Your child will understand instructions that have more than two steps, as long as they’re about familiar things – for example, ‘When I open the gate, take my hand, then we’ll walk down to the corner’.
Also, your child will understand questions most of the time, especially if they’re about something that’s happening right now, or that they can see. And they’ll understand slightly complicated explanations, as long as they can see the results themselves. For example, they’ll understand an explanation like ‘When the sun shines on things, it makes them hot. The water in the dog’s bowl has been in the sun. Feel how warm it is’.

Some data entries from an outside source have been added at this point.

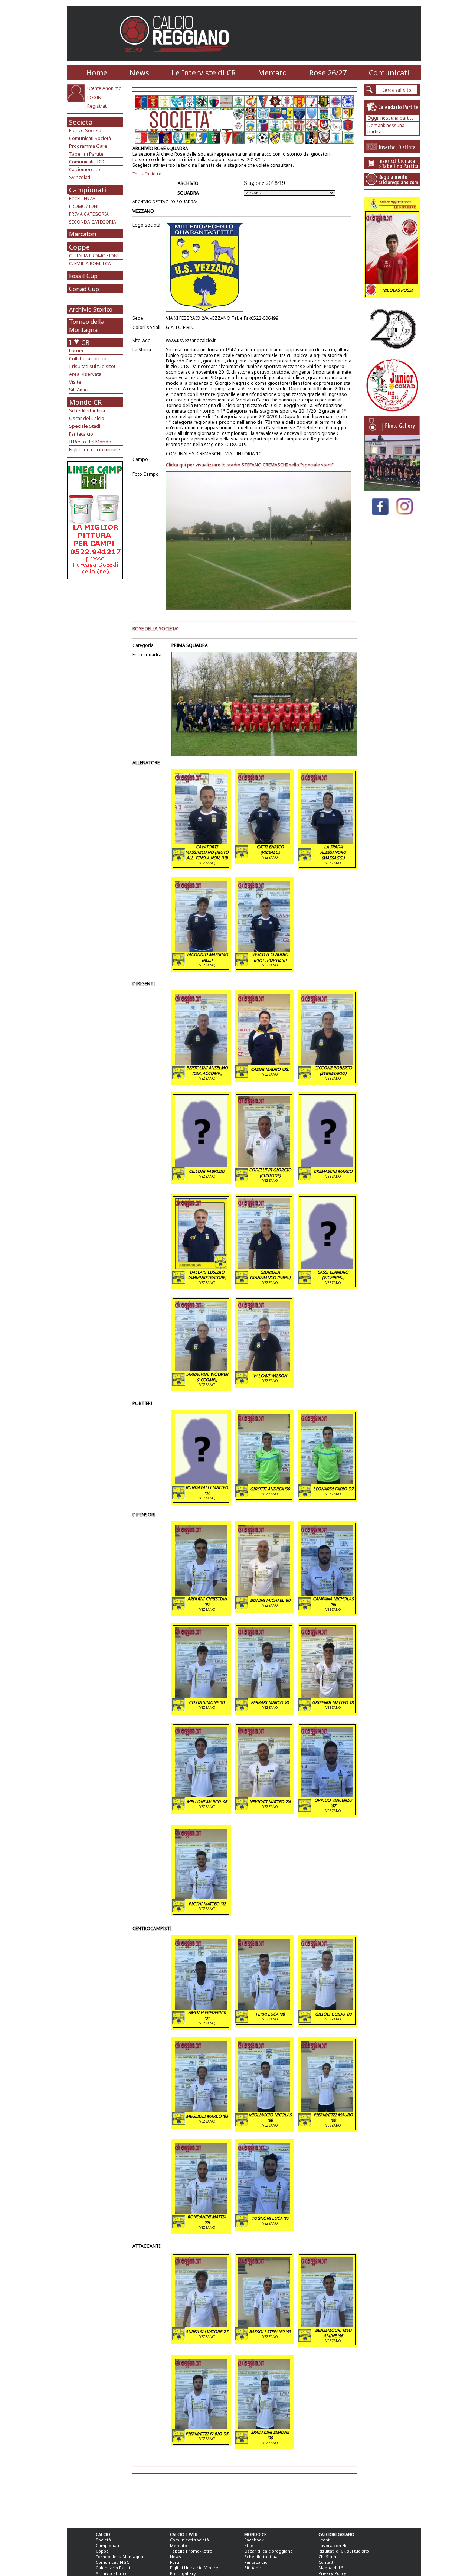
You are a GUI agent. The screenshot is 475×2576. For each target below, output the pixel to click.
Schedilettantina (87, 410)
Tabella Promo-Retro (191, 2551)
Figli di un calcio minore (94, 449)
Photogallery (183, 2573)
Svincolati (79, 177)
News (139, 73)
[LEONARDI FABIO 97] (327, 1482)
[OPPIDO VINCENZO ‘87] (327, 1795)
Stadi (249, 2545)
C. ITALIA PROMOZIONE (94, 256)
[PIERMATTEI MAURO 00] (327, 2109)
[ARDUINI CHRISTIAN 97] (201, 1594)
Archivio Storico (90, 309)
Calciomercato (84, 169)
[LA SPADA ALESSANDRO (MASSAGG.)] (327, 841)
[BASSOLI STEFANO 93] (264, 2325)
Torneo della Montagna (86, 326)
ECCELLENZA (82, 198)
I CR (79, 342)
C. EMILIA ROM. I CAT (91, 263)
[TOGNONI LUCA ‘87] (264, 2212)
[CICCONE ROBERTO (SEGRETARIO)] (327, 1062)
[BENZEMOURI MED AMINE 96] (327, 2325)
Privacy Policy (332, 2573)
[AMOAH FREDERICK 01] (201, 2007)
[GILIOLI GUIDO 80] (327, 2007)
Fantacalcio (81, 433)
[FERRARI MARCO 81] (264, 1696)
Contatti (326, 2562)
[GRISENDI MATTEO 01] (327, 1696)
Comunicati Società (90, 138)
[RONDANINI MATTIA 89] (201, 2212)
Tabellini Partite (86, 153)
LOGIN (94, 97)
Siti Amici (78, 389)
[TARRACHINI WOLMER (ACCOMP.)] (201, 1369)
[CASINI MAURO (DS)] (264, 1062)
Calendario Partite (114, 2567)
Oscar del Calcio (86, 418)
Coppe (79, 247)
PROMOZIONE (84, 206)
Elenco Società (85, 130)
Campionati (87, 189)
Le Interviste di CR (203, 73)
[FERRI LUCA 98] (264, 2007)
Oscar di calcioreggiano (268, 2551)
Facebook (254, 2540)
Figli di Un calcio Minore (194, 2567)
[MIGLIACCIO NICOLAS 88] (264, 2109)
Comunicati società (189, 2540)
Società (80, 122)
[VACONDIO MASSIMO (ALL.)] (201, 949)
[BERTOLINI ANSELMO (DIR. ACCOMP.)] (201, 1062)
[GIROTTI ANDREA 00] (264, 1482)
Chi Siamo (328, 2556)
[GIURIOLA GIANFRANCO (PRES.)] (264, 1267)
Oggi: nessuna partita (390, 118)
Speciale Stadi (84, 426)
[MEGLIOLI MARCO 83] (201, 2109)
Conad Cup (84, 289)
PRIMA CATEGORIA (89, 214)
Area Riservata (85, 374)
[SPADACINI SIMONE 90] (264, 2427)
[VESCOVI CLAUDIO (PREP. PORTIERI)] (264, 949)
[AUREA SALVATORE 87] (201, 2325)
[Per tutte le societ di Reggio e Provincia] (95, 577)
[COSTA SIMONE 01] (201, 1696)
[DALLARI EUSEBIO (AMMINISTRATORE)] (201, 1267)
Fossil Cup (83, 276)
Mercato (272, 73)
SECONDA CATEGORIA (92, 222)
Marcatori (82, 234)
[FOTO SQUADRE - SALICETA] (392, 488)
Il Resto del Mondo (90, 441)
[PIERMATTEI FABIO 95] (201, 2427)
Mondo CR (85, 402)
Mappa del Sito (333, 2567)
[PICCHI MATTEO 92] (201, 1897)
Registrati (97, 106)
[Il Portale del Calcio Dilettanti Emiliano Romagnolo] (177, 57)
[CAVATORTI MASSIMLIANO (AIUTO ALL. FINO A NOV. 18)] (201, 841)
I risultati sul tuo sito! (92, 366)
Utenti (324, 2540)
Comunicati (389, 73)
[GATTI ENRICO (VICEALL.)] (264, 841)
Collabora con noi (88, 358)
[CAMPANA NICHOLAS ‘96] (327, 1594)
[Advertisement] (96, 639)
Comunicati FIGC (87, 161)
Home (96, 73)
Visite (75, 381)
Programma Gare (88, 146)
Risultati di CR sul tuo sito (343, 2551)
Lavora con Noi (333, 2545)
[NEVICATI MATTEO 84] (264, 1795)
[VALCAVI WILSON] (264, 1369)
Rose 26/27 (328, 73)
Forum (76, 350)
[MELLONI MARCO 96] (201, 1795)
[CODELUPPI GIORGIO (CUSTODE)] (264, 1165)
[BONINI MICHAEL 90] (264, 1594)
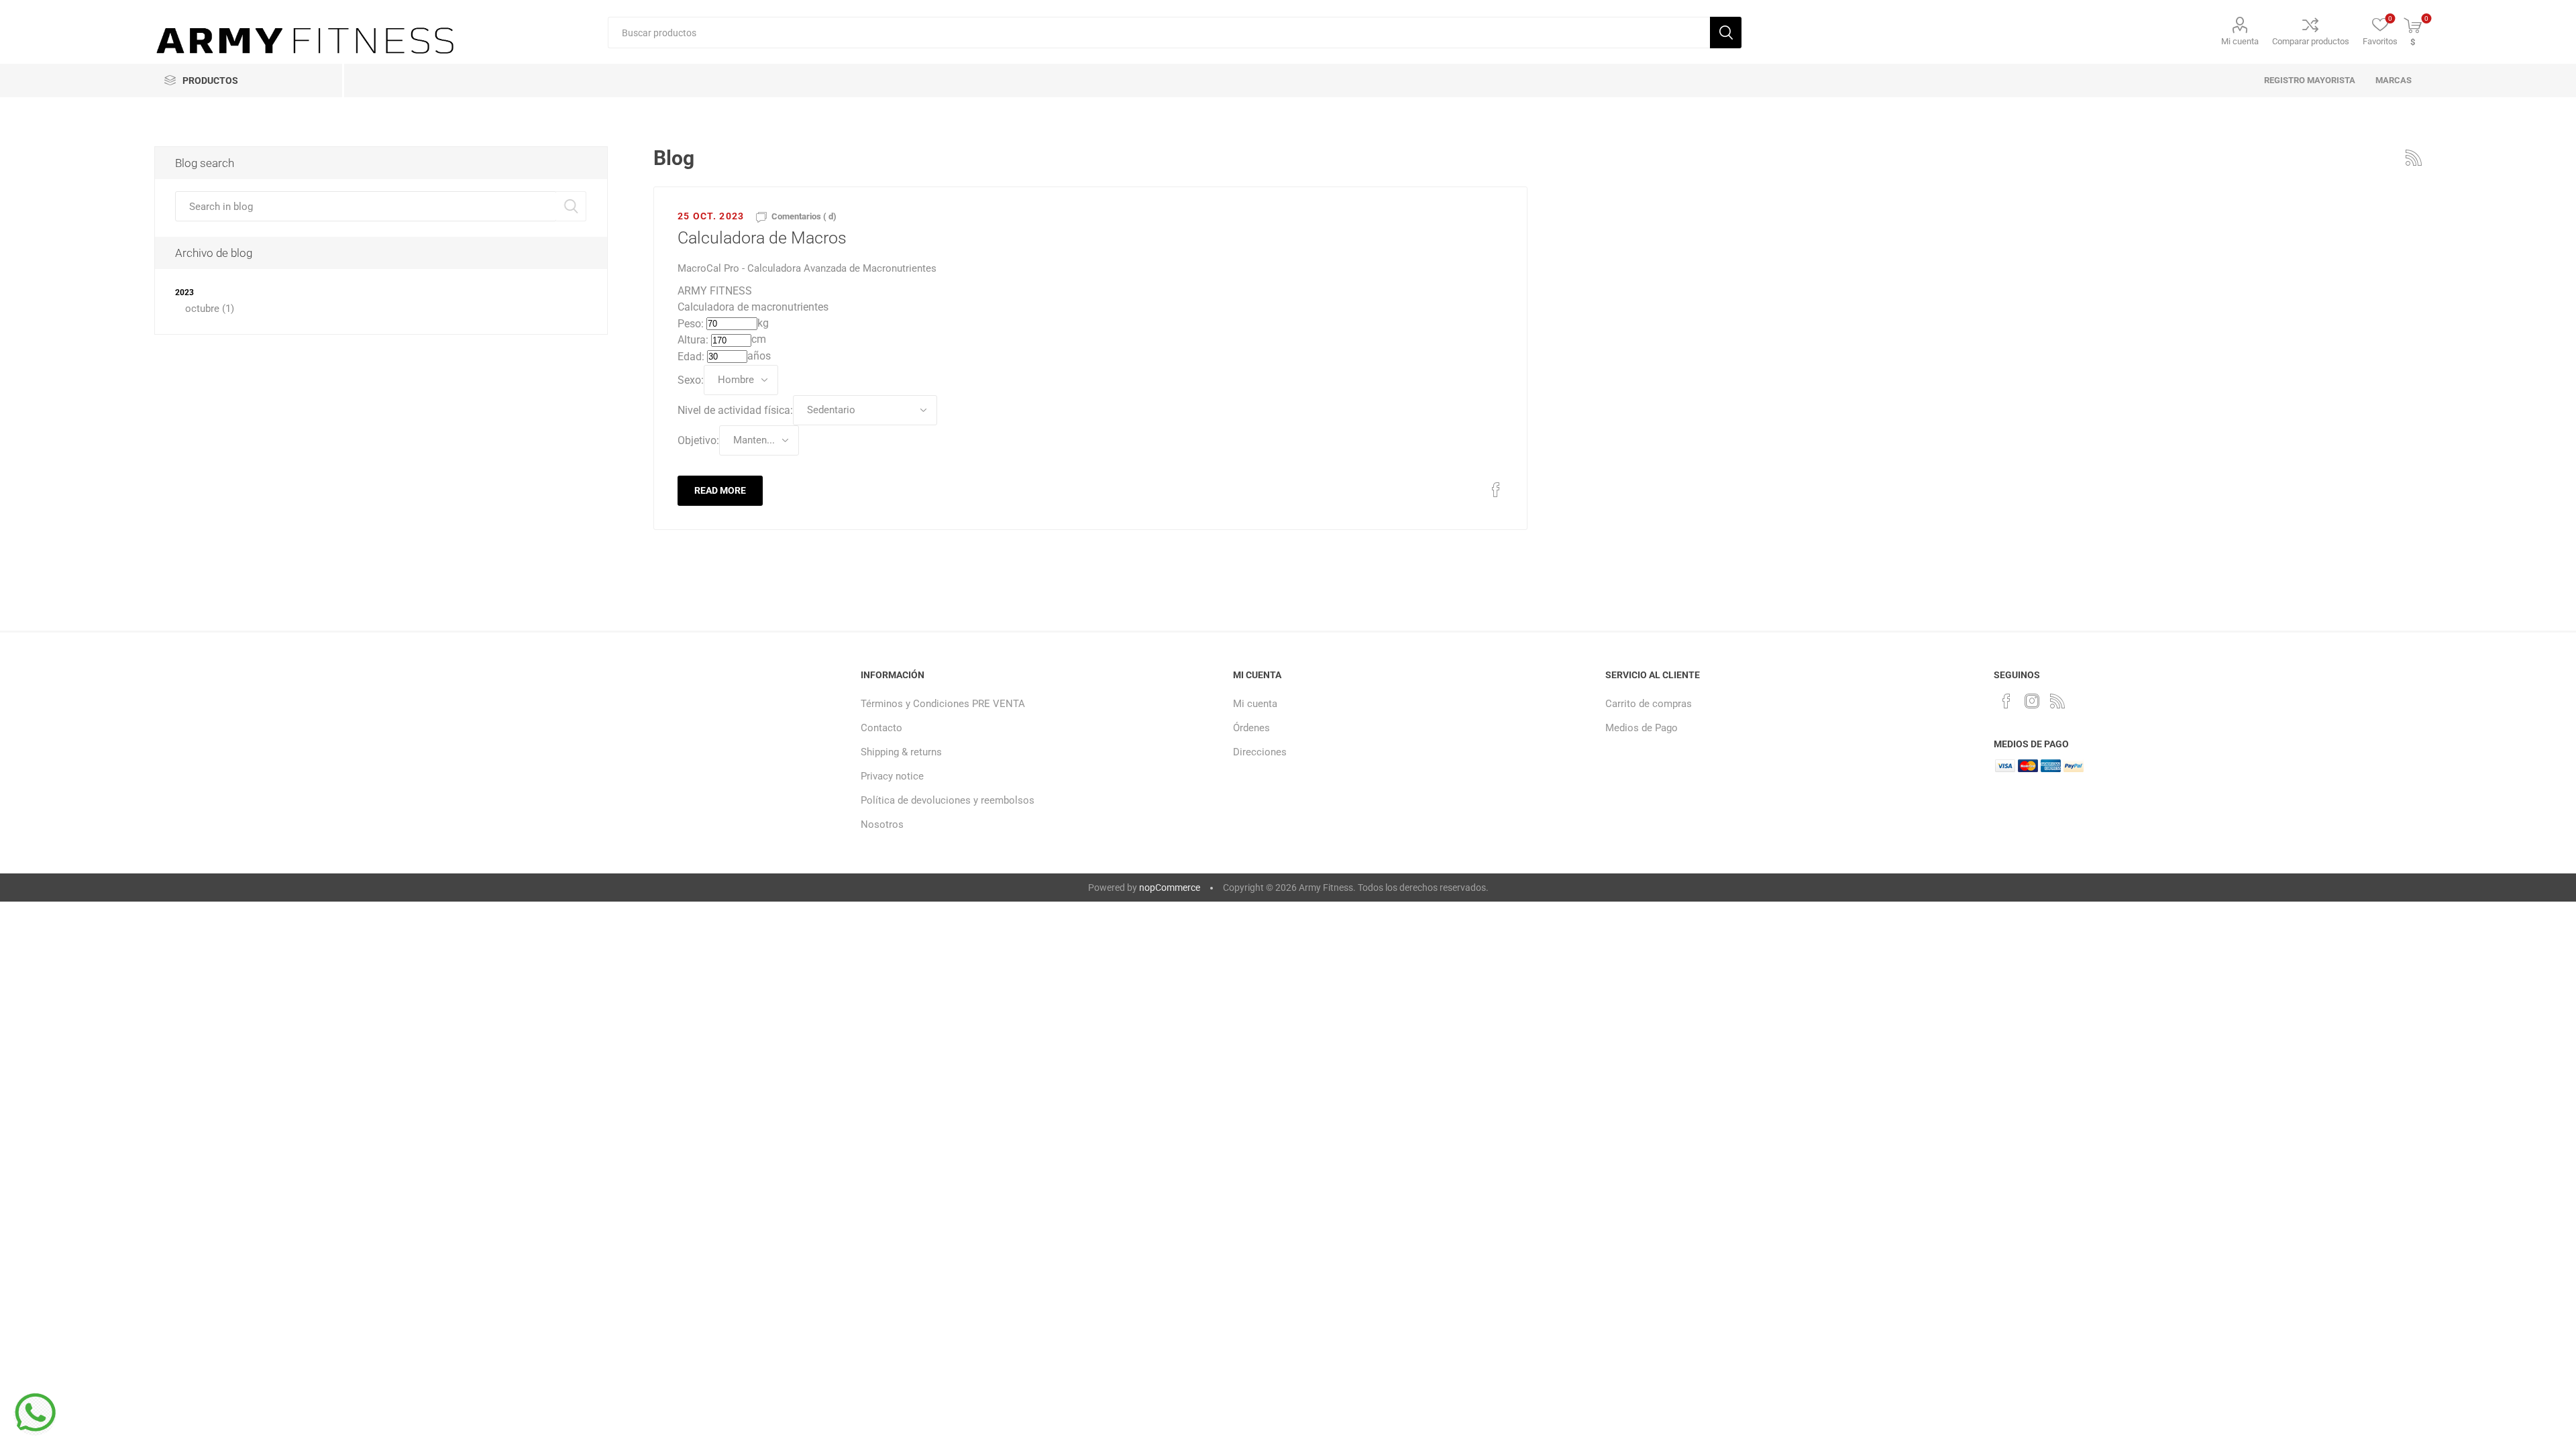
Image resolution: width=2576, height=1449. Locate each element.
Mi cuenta (2240, 41)
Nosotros (882, 824)
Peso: (691, 323)
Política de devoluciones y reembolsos (947, 800)
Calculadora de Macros (762, 238)
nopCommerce (1169, 887)
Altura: (693, 339)
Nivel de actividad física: (735, 409)
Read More (720, 490)
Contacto (881, 728)
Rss (2414, 158)
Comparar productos (2310, 41)
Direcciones (1260, 752)
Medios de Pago (1641, 728)
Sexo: (691, 379)
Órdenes (1251, 728)
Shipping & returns (901, 752)
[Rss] (2057, 701)
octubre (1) (209, 309)
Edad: (691, 356)
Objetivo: (698, 439)
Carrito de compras (1648, 704)
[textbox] (1159, 32)
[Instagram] (2032, 701)
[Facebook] (2006, 701)
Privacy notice (892, 776)
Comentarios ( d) (804, 216)
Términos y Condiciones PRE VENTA (943, 704)
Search (571, 206)
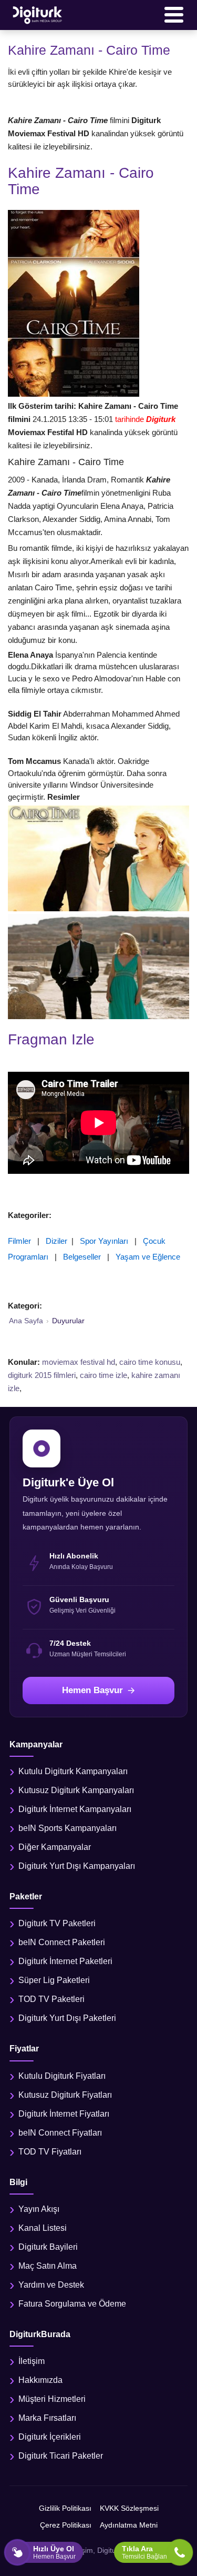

By four, your child might be able to understand and use words to express emotions like ‘happy’, ‘sad’, ‘angry’ or ‘surprised’.
And your child might also know one or more colours and can compare two things, like ‘This carrot is longer than that one’.
Play, communication and language development
By now, your child will be able to do some simple negotiation with other children. For example, they’ll be able to talk about who can play with a toy first.
At around four years, your child might even be able to explain why they want an object from another child – for example, ‘Can I have the green pencil? I want to colour in the grass’.
And at this age, your child will begin to use language in role play. For example, they can pretend to be ‘mummy’ and copy their mother’s tone and words.
Growing up in a bilingual or multilingual family doesn’t affect how early or quickly children learn to use language. Sometimes multilingual or bilingual children mix their languages for a while, but this stops once they understand that they’re using more than one language.
When to get help for language development
If you notice any of the following signs in your child, or you’re worried about your child’s language development, it’s a very good idea to see your child and family health nurse, GP or paediatrician.
Your four-year-old child:
- isn’t using three-word sentences
- doesn’t understand simple instructions – for example, ‘Please give me the spoon’
- is often hard to understand when they’re talking to you, family or friends
- has stopped using a language skill they once had.
Your health professional might refer you to a speech pathologist.
Children learn new skills over time and at different ages. Most children develop skills in the same order, and each new skill they learn builds on the last. Small differences in when children develop skills are usually nothing to worry about.